> [DATA SECTION]
================================

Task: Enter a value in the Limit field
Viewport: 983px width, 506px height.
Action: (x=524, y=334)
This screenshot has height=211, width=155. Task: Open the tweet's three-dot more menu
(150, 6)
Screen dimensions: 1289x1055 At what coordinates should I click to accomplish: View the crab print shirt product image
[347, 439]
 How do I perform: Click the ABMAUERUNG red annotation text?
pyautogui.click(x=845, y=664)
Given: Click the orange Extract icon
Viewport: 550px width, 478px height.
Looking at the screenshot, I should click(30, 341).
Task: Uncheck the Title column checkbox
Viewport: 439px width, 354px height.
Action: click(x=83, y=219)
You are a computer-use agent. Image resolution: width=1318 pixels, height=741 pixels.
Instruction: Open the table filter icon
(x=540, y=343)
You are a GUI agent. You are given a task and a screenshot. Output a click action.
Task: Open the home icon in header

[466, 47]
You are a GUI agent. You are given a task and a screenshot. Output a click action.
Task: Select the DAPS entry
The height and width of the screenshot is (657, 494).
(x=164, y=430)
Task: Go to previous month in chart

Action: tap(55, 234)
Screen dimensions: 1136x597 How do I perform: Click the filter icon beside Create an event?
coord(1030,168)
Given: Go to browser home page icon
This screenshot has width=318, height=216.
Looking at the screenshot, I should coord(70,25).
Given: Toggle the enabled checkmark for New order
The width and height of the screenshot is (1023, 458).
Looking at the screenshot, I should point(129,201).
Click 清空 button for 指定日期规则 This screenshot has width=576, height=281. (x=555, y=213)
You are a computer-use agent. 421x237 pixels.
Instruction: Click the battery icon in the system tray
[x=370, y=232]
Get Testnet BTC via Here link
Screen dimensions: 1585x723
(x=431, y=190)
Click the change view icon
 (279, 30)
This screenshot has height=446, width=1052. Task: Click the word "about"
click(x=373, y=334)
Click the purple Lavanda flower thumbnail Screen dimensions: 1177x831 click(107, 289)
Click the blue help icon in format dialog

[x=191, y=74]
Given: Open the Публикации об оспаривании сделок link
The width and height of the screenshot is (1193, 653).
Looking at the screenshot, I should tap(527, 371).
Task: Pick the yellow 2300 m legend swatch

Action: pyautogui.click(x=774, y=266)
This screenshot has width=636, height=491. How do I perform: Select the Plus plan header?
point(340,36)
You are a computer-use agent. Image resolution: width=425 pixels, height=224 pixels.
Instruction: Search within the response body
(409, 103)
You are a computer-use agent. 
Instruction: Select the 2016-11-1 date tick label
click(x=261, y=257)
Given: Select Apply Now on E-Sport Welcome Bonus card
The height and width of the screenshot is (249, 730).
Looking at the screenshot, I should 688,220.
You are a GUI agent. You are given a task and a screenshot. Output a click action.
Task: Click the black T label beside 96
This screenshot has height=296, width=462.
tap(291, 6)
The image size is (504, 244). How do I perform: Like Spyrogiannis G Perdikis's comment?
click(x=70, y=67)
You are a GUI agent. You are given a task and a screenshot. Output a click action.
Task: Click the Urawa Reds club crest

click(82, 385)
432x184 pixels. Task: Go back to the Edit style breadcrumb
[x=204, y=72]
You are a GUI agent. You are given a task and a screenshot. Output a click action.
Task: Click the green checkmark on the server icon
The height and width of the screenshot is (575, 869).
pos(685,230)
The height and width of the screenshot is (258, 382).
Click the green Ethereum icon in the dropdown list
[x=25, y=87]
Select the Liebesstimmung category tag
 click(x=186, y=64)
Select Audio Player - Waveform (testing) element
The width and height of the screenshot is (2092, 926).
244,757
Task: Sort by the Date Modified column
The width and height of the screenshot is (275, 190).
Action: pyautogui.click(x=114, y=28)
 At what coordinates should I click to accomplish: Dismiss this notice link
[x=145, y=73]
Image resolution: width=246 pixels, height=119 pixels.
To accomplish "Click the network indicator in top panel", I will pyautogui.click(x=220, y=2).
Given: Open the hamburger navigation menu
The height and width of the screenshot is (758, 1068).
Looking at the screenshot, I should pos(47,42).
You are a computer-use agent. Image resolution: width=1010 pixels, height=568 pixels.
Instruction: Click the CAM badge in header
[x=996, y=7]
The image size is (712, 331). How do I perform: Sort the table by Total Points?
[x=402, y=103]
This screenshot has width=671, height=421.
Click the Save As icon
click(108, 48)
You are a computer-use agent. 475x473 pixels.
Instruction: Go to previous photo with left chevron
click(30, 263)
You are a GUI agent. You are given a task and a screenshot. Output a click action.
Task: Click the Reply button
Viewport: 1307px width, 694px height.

================================

> [TASK TO COMPLETE]
All of the material must be reproduced exactly.

> [SOLVED EXERCISE]
Task: Enter a value in the Limit field
Viewport: 983px width, 506px height.
Action: (x=524, y=334)
This screenshot has height=211, width=155. Task: Open the tweet's three-dot more menu
(150, 6)
Screen dimensions: 1289x1055 At what coordinates should I click to accomplish: View the crab print shirt product image
[347, 439]
 How do I perform: Click the ABMAUERUNG red annotation text?
pyautogui.click(x=845, y=664)
Given: Click the orange Extract icon
Viewport: 550px width, 478px height.
Looking at the screenshot, I should click(30, 341).
Task: Uncheck the Title column checkbox
Viewport: 439px width, 354px height.
Action: click(x=83, y=219)
You are a computer-use agent. Image resolution: width=1318 pixels, height=741 pixels.
Instruction: Open the table filter icon
(x=540, y=343)
You are a GUI agent. You are given a task and a screenshot. Output a click action.
Task: Open the home icon in header

[466, 47]
You are a GUI agent. You are given a task and a screenshot. Output a click action.
Task: Select the DAPS entry
The height and width of the screenshot is (657, 494).
(x=164, y=430)
Task: Go to previous month in chart

Action: tap(55, 234)
Screen dimensions: 1136x597 How do I perform: Click the filter icon beside Create an event?
coord(1030,168)
Given: Go to browser home page icon
This screenshot has width=318, height=216.
Looking at the screenshot, I should coord(70,25).
Given: Toggle the enabled checkmark for New order
The width and height of the screenshot is (1023, 458).
Looking at the screenshot, I should point(129,201).
Click 清空 button for 指定日期规则 This screenshot has width=576, height=281. (x=555, y=213)
You are a computer-use agent. 421x237 pixels.
Instruction: Click the battery icon in the system tray
[x=370, y=232]
Get Testnet BTC via Here link
Screen dimensions: 1585x723
(x=431, y=190)
Click the change view icon
 (279, 30)
This screenshot has height=446, width=1052. Task: Click the word "about"
click(x=373, y=334)
Click the purple Lavanda flower thumbnail Screen dimensions: 1177x831 click(107, 289)
Click the blue help icon in format dialog

[x=191, y=74]
Given: Open the Публикации об оспаривании сделок link
The width and height of the screenshot is (1193, 653).
Looking at the screenshot, I should tap(527, 371).
Task: Pick the yellow 2300 m legend swatch

Action: pyautogui.click(x=774, y=266)
This screenshot has width=636, height=491. How do I perform: Select the Plus plan header?
point(340,36)
You are a computer-use agent. Image resolution: width=425 pixels, height=224 pixels.
Instruction: Search within the response body
(409, 103)
You are a computer-use agent. 
Instruction: Select the 2016-11-1 date tick label
click(x=261, y=257)
Given: Select Apply Now on E-Sport Welcome Bonus card
The height and width of the screenshot is (249, 730).
Looking at the screenshot, I should 688,220.
You are a GUI agent. You are given a task and a screenshot. Output a click action.
Task: Click the black T label beside 96
This screenshot has height=296, width=462.
tap(291, 6)
The image size is (504, 244). How do I perform: Like Spyrogiannis G Perdikis's comment?
click(x=70, y=67)
You are a GUI agent. You are given a task and a screenshot. Output a click action.
Task: Click the Urawa Reds club crest

click(82, 385)
432x184 pixels. Task: Go back to the Edit style breadcrumb
[x=204, y=72]
You are a GUI agent. You are given a task and a screenshot. Output a click action.
Task: Click the green checkmark on the server icon
The height and width of the screenshot is (575, 869).
pos(685,230)
The height and width of the screenshot is (258, 382).
Click the green Ethereum icon in the dropdown list
[x=25, y=87]
Select the Liebesstimmung category tag
 click(x=186, y=64)
Select Audio Player - Waveform (testing) element
The width and height of the screenshot is (2092, 926).
244,757
Task: Sort by the Date Modified column
The width and height of the screenshot is (275, 190).
Action: pyautogui.click(x=114, y=28)
 At what coordinates should I click to accomplish: Dismiss this notice link
[x=145, y=73]
Image resolution: width=246 pixels, height=119 pixels.
To accomplish "Click the network indicator in top panel", I will pyautogui.click(x=220, y=2).
Given: Open the hamburger navigation menu
The height and width of the screenshot is (758, 1068).
Looking at the screenshot, I should pos(47,42).
You are a computer-use agent. Image resolution: width=1010 pixels, height=568 pixels.
Instruction: Click the CAM badge in header
[x=996, y=7]
The image size is (712, 331). How do I perform: Sort the table by Total Points?
[x=402, y=103]
This screenshot has width=671, height=421.
Click the Save As icon
click(108, 48)
You are a computer-use agent. 475x473 pixels.
Instruction: Go to previous photo with left chevron
click(30, 263)
You are a GUI agent. You are given a task and a screenshot. Output a click action.
Task: Click the Reply button
Viewport: 1307px width, 694px height.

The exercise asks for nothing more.